Directions for this task:
Copies of all lines that contain "Expand" are needed; take them from the data below.

Dataset entries
^^^^

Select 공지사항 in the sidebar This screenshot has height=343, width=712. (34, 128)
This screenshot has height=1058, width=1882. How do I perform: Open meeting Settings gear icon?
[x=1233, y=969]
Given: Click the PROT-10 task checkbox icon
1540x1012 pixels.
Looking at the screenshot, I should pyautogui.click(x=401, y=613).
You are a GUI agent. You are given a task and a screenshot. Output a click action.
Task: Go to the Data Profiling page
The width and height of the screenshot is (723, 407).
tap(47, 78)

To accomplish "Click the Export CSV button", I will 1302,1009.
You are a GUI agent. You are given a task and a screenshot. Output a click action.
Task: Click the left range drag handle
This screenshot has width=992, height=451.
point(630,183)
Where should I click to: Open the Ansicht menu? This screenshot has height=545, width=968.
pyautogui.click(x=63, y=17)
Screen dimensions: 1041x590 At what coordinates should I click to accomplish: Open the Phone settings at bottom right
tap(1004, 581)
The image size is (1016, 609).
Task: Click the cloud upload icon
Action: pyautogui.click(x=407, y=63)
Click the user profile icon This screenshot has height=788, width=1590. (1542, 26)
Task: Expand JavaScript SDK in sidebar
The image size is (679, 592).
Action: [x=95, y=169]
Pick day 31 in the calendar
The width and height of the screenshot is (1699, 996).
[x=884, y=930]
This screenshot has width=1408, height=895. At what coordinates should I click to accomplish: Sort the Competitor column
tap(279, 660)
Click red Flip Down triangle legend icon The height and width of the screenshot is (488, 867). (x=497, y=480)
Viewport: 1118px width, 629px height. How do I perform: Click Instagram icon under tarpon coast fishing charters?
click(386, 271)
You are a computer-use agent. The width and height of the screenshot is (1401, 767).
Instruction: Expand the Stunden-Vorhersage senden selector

^^^^

Result of the task:
Task: Expand JavaScript SDK in sidebar
Instruction: Expand the Stunden-Vorhersage senden selector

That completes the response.